[Start of section]
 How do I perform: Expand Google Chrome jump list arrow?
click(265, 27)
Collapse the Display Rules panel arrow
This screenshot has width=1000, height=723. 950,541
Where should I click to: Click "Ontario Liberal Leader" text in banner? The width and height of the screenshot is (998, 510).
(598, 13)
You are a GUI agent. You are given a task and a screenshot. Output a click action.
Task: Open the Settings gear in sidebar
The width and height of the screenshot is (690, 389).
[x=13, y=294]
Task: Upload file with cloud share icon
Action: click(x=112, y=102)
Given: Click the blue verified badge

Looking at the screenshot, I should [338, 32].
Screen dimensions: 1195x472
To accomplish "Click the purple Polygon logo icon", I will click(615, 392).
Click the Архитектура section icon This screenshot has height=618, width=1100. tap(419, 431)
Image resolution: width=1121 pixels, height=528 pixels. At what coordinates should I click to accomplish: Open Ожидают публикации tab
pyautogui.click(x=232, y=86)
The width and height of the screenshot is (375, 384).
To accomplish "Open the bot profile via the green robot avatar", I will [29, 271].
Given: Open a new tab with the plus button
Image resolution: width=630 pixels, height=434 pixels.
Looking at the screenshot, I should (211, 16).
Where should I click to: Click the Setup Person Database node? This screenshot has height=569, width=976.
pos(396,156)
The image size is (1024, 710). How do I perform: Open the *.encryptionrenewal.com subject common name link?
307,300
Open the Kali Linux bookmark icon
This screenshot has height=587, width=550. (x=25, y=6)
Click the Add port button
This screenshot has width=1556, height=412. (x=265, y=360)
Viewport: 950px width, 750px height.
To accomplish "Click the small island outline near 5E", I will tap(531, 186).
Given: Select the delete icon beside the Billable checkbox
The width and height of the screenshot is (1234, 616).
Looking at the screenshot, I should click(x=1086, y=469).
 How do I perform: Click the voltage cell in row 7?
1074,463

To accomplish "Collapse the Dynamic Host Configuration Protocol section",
[End of section]
Beginning with the first line of the records above, reproduce each line exactly, ending at the line that contains "Given: Open a new tab with the plus button", and leave out everything else.

» SOLUTION
 How do I perform: Expand Google Chrome jump list arrow?
click(265, 27)
Collapse the Display Rules panel arrow
This screenshot has width=1000, height=723. 950,541
Where should I click to: Click "Ontario Liberal Leader" text in banner? The width and height of the screenshot is (998, 510).
(598, 13)
You are a GUI agent. You are given a task and a screenshot. Output a click action.
Task: Open the Settings gear in sidebar
The width and height of the screenshot is (690, 389).
[x=13, y=294]
Task: Upload file with cloud share icon
Action: click(x=112, y=102)
Given: Click the blue verified badge

Looking at the screenshot, I should [338, 32].
Screen dimensions: 1195x472
To accomplish "Click the purple Polygon logo icon", I will click(615, 392).
Click the Архитектура section icon This screenshot has height=618, width=1100. tap(419, 431)
Image resolution: width=1121 pixels, height=528 pixels. At what coordinates should I click to accomplish: Open Ожидают публикации tab
pyautogui.click(x=232, y=86)
The width and height of the screenshot is (375, 384).
To accomplish "Open the bot profile via the green robot avatar", I will [29, 271].
Given: Open a new tab with the plus button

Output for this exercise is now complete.